America Online, MSN, and Yahoo are ramping up information sites for online shoppers using mobile phones. But, for now, they're holding off on offering transaction capabilities.
Where Yahoo and AOL are cautious about the future, Kathleen Stockham, vice president of commerce for Durham, N.C.-based Motricity Inc., believes that the idea of using a mobile phone to check an airline flight or to buy merchandise shown on TV is only two or three years away.

Why does Stockham, a former senior manager with AOL's Shopping Channel who previously worked as marketing director for BestBuy.com, feel so confident?
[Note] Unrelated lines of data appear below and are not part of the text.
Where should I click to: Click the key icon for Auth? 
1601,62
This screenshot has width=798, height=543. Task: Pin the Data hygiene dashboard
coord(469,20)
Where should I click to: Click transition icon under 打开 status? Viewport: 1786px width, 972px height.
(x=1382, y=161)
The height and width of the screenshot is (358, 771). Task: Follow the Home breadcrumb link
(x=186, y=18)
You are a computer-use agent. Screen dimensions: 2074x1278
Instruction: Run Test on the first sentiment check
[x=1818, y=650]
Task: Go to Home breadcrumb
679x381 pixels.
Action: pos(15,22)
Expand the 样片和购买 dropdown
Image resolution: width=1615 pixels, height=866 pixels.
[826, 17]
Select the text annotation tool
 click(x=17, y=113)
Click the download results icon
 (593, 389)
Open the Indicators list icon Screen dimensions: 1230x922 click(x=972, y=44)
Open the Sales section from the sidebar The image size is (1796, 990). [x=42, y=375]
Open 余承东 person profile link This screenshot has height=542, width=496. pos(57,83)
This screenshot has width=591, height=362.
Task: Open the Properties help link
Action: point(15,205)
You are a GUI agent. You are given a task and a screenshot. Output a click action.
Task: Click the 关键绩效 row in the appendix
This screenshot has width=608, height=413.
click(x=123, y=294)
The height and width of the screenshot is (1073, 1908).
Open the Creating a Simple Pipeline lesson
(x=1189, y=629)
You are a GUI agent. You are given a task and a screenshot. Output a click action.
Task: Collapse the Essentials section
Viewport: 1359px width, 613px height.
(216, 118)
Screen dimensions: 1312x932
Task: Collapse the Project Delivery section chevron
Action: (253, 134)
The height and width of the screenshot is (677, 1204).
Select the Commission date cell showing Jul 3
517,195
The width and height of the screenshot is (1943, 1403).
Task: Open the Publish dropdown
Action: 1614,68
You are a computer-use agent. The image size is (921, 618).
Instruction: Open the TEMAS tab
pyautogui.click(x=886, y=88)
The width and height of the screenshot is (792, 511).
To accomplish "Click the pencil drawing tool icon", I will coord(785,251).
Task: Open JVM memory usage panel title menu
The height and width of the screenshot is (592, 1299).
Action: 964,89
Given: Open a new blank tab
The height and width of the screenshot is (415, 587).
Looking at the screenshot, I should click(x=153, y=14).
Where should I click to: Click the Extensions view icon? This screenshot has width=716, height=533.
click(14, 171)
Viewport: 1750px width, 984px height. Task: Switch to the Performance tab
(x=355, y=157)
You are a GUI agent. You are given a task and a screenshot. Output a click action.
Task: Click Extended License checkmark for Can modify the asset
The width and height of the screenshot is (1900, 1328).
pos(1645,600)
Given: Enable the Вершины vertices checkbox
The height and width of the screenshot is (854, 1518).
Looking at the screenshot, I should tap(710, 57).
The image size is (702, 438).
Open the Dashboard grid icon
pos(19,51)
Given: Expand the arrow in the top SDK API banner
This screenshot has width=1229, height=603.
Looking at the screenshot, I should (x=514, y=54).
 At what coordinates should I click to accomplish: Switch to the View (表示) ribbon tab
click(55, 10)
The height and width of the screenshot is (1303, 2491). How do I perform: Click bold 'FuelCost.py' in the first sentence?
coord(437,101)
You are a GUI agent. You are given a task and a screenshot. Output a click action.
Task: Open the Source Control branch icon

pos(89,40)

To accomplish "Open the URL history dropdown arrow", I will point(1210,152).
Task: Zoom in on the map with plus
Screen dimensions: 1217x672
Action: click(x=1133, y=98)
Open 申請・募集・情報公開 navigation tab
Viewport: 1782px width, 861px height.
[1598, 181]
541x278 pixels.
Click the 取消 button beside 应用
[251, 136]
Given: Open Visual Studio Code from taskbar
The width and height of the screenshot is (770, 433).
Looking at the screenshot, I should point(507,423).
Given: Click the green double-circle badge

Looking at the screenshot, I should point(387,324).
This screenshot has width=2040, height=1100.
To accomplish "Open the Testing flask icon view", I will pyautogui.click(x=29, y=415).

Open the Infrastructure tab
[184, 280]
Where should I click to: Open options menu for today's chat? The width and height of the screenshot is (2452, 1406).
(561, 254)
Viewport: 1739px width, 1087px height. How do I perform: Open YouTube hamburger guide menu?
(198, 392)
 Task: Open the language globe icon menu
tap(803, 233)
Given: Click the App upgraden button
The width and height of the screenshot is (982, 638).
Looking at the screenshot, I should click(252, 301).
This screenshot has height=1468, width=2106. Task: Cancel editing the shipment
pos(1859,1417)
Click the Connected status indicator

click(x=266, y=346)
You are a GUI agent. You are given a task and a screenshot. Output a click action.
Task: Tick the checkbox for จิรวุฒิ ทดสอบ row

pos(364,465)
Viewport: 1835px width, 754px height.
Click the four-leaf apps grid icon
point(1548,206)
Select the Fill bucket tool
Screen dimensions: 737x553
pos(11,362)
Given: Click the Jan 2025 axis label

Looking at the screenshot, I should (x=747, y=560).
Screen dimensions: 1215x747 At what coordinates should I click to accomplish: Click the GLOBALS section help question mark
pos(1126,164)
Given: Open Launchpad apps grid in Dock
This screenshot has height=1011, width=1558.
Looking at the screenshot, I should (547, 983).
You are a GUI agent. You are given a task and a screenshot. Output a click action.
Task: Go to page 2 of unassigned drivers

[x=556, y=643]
She doesn't think consumers will need any education at all.

"It took almost 10 years to get people to the level of comfort where shopping online was mainstream. The adoption of mobile is even faster because we've demystified the process of buying something before you see it," she says.

Motricity, which helps Black Entertainment Television and Cingular Wireless and others provide mobile content ring tones, e-books and games, is in discussions with merchants to provide more than that, but Stockham declined to name them. Companies who sell products over their own TV networks are a natural fit, she added.

"This is definitely an area of interest for many different retailers at this time," Stockham says.

Take, for example, the shopping options available to Verizon Wireless subscribers. For $5 a month, its Mobile Web 2.0 service, gives them the opportunity to search, place bids and check their account on EBay; buy merchandise at Overstock.com; read ratings and reviews from Consumer Reports; and make purchases at Ticketsnow.com. Each of the services costs an additional $2.50 to $4.